# World Traveler Seat ?'s



## spandy (May 1, 2014)

Restoring a 1952 world traveler and the seat cover is falling off and torn up.  Wanting to recover it but not sure what the the original cover was.  It feels like a cloth of some sort or its just worn down vinyl not sure.  Anyone have any clue? Or if anyone has the exact seat thats cover is not falling off let me know might want to buy if thats an easier/cheaper solution.


----------



## jpromo (May 1, 2014)

I just went on a mission to find a substitute for this material--it was called Fabrikoid. I found something that had the perfect texture but it did not stretch like the old stuff did, so it's impossible to get around curves without wrinkling. Conclusion: it doesn't exist.

I'm actually surprised they were still using this style seat come 1952; I've got a vinyl New World seat from about the same year.

▶ Entries:
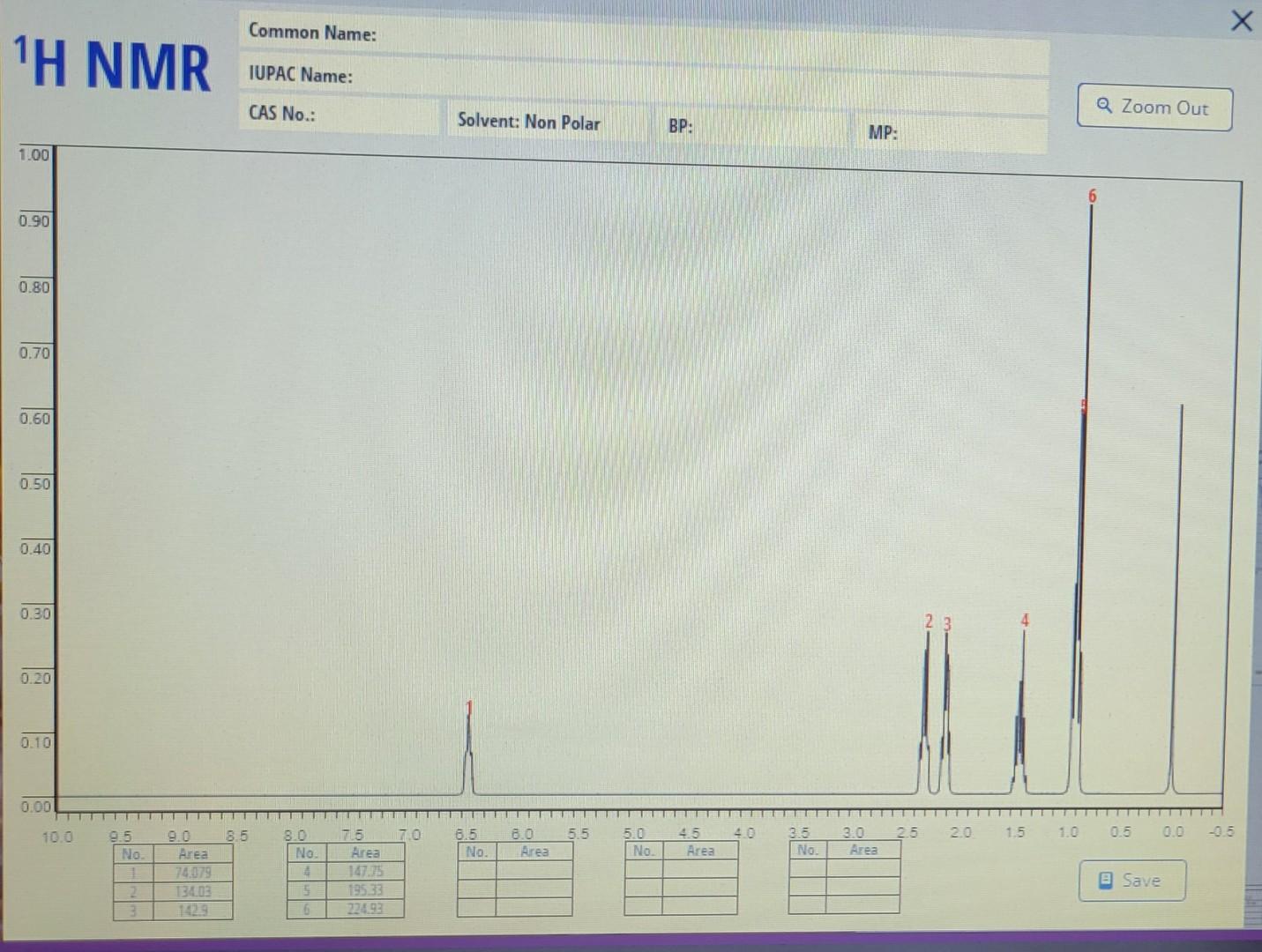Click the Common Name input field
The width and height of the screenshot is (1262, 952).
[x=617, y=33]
==
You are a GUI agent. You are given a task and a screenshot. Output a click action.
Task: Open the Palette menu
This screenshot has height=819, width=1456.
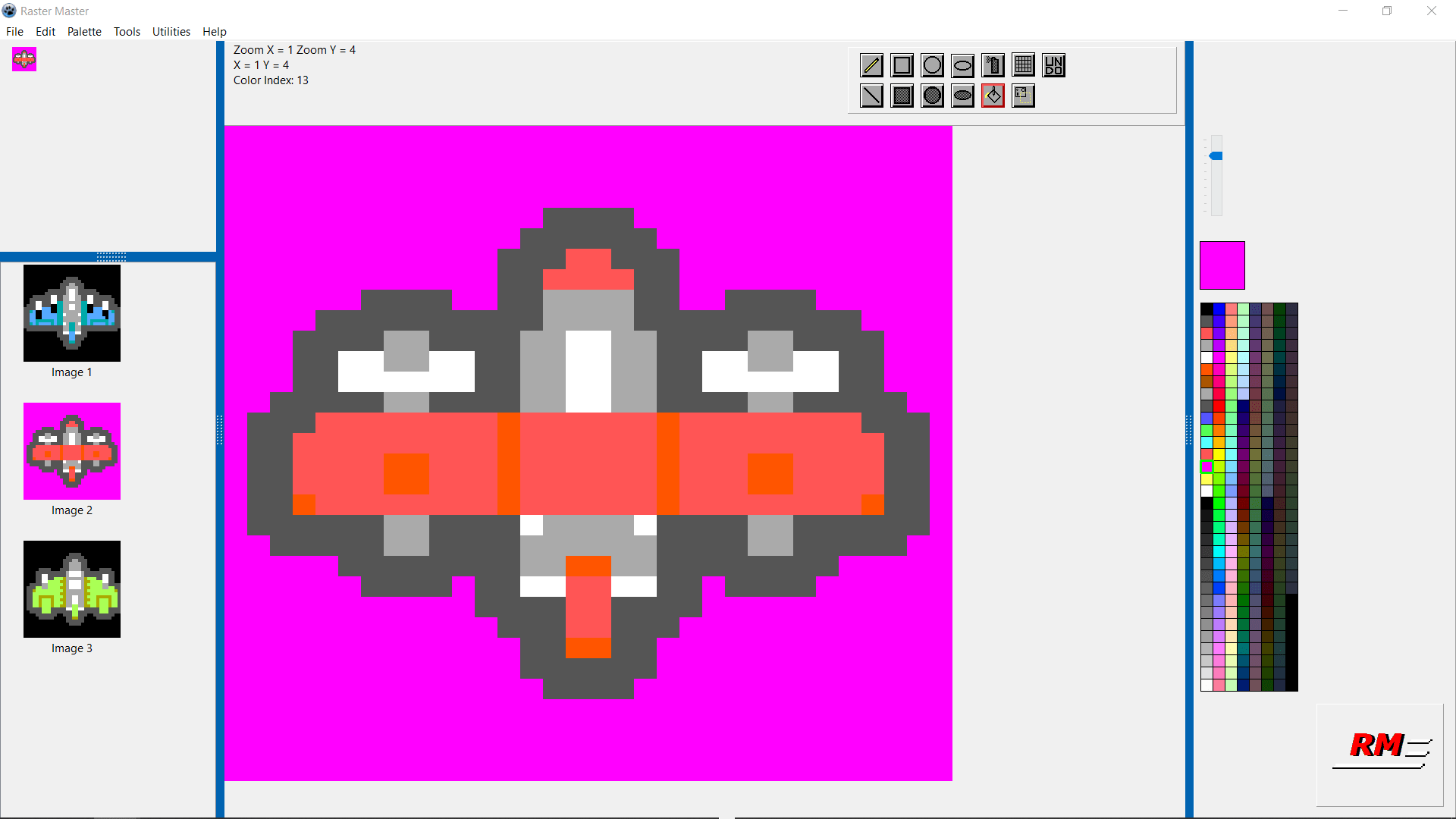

▶ Written request 1:
From the World Traveler seat thread, reproduce word for word the part that opens with the words containing "## spandy (May" and closes with "the same year.".
▶ Written request 2:
According to the World Traveler seat thread, what was the original seat cover material called?
▶ Written request 3:
In the World Traveler seat thread, why did the substitute material with the perfect texture not work, in one to three sentences?

▶ Correct output 1:
## spandy (May 1, 2014)

Restoring a 1952 world traveler and the seat cover is falling off and torn up.  Wanting to recover it but not sure what the the original cover was.  It feels like a cloth of some sort or its just worn down vinyl not sure.  Anyone have any clue? Or if anyone has the exact seat thats cover is not falling off let me know might want to buy if thats an easier/cheaper solution.


----------



## jpromo (May 1, 2014)

I just went on a mission to find a substitute for this material--it was called Fabrikoid. I found something that had the perfect texture but it did not stretch like the old stuff did, so it's impossible to get around curves without wrinkling. Conclusion: it doesn't exist.

I'm actually surprised they were still using this style seat come 1952; I've got a vinyl New World seat from about the same year.

▶ Correct output 2:
Fabrikoid.

▶ Correct output 3:
It did not stretch like the old material did, so it could not be fitted around curves without wrinkling.